[Start of section]
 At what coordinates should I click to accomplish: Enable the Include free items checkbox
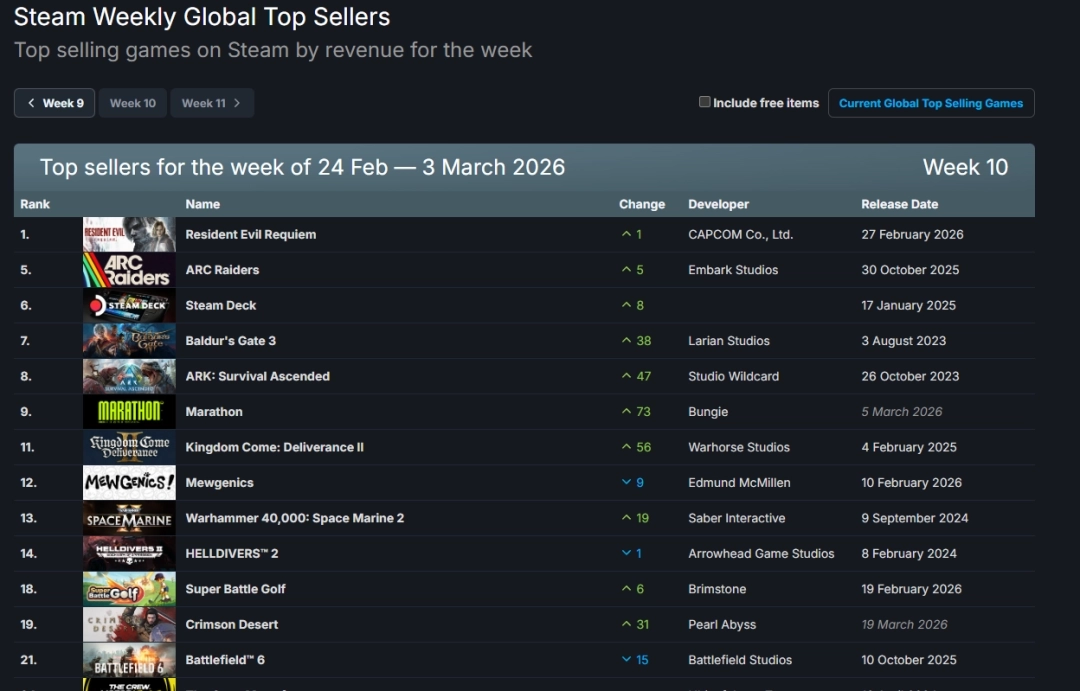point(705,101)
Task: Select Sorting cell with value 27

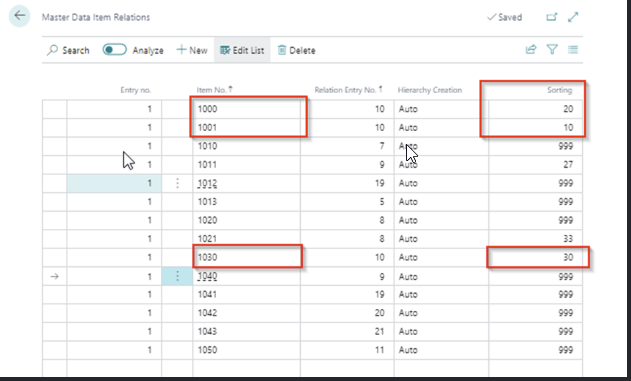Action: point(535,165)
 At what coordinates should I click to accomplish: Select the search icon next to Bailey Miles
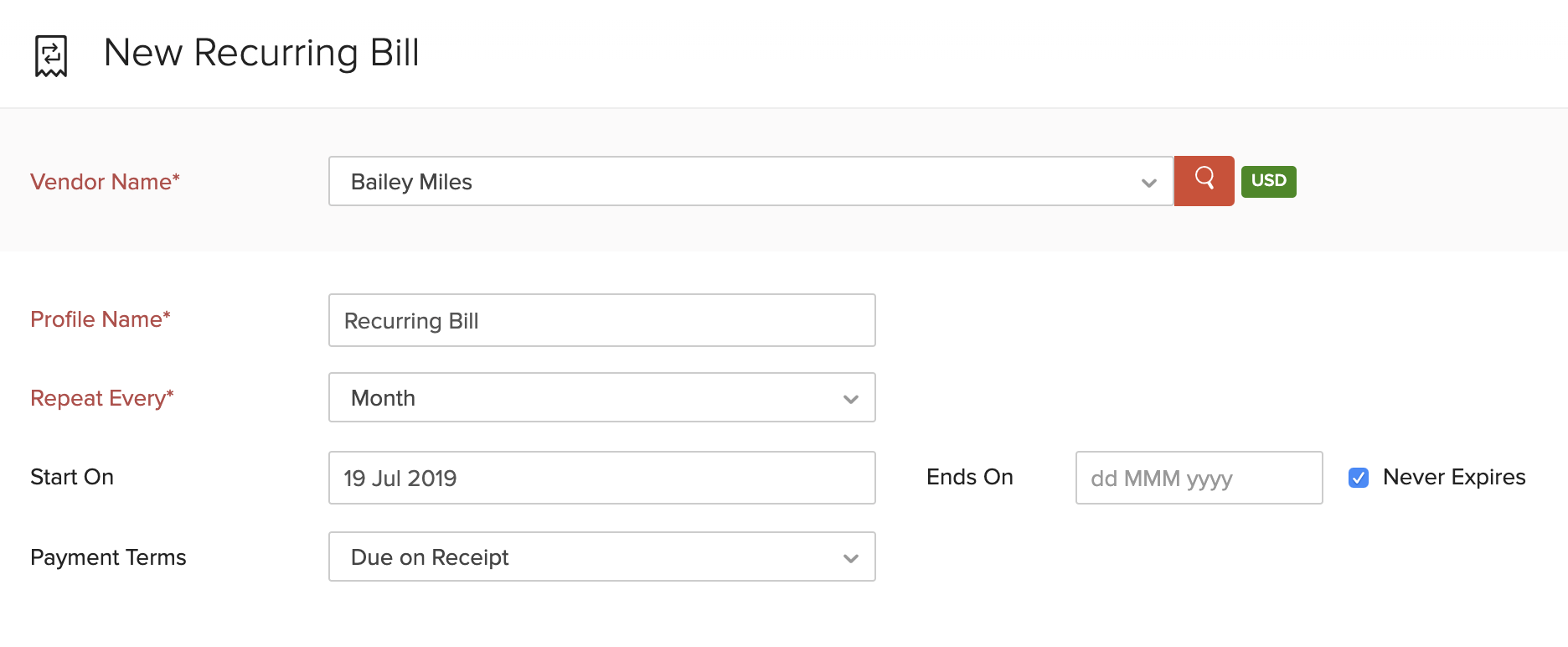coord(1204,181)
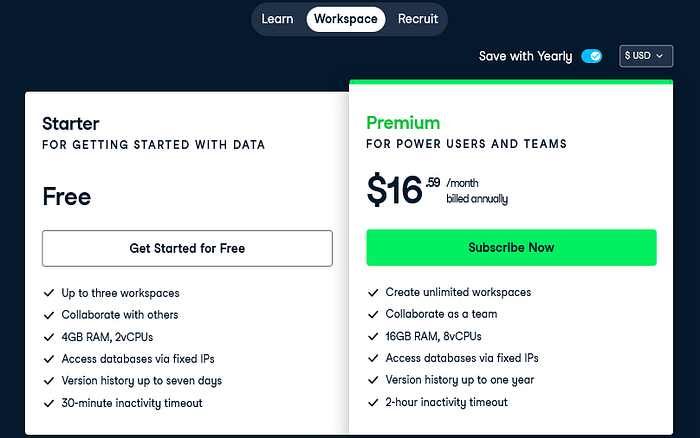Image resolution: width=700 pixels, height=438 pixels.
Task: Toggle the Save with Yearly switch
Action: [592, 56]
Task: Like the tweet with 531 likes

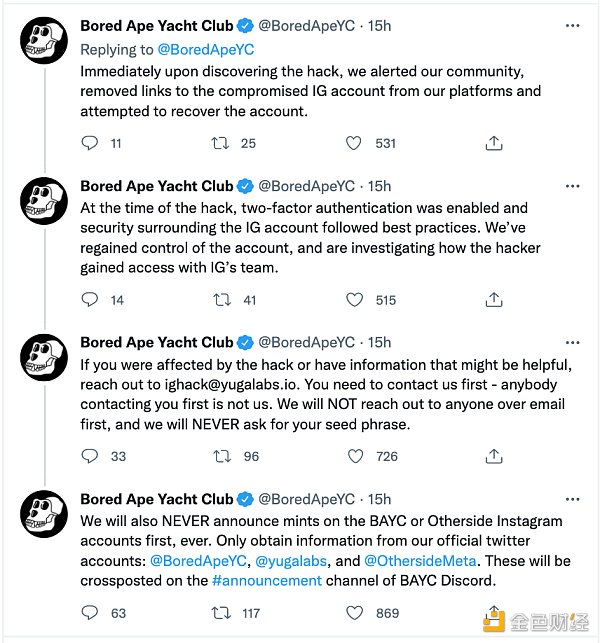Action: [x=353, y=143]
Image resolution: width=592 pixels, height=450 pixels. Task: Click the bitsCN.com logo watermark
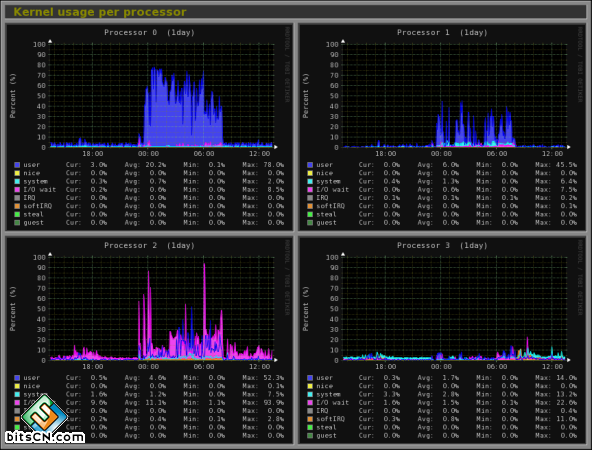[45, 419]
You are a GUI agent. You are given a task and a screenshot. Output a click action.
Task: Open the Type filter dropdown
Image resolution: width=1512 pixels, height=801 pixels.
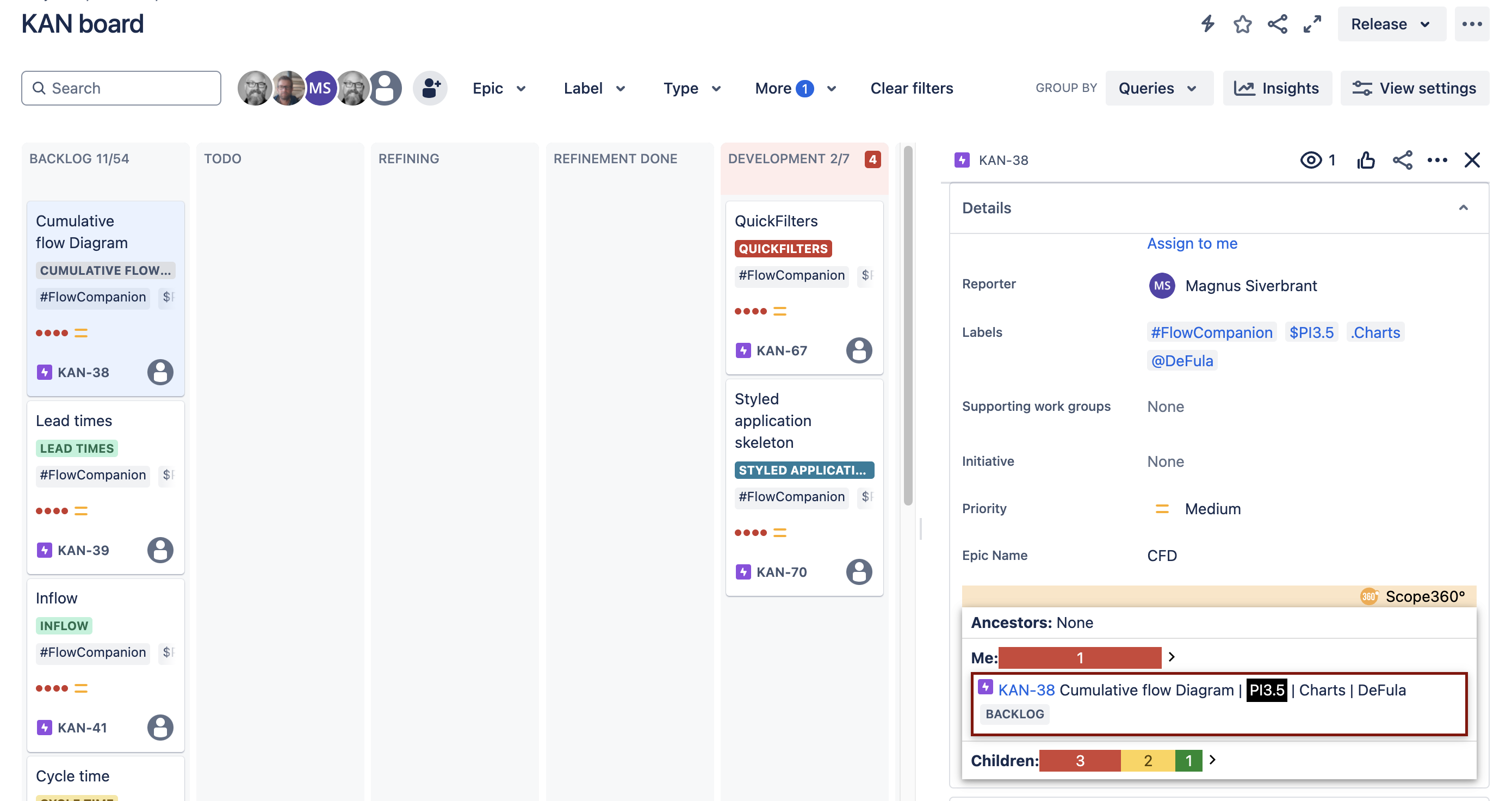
[End of section]
**Your task**
If an entry above holds a picture, omit the picture but retype everything else exactly.

**Result of the exercise**
 At what coordinates should I click to accomplish: Enable the Include free items checkbox
point(705,101)
Task: Select Sorting cell with value 27

Action: point(535,165)
 At what coordinates should I click to accomplish: Select the search icon next to Bailey Miles
coord(1204,181)
Image resolution: width=700 pixels, height=438 pixels.
Task: Toggle the Save with Yearly switch
Action: [592, 56]
Task: Like the tweet with 531 likes

Action: [x=353, y=143]
Image resolution: width=592 pixels, height=450 pixels. Task: Click the bitsCN.com logo watermark
[45, 419]
You are a GUI agent. You are given a task and a screenshot. Output a click action.
Task: Open the Type filter dropdown
Image resolution: width=1512 pixels, height=801 pixels.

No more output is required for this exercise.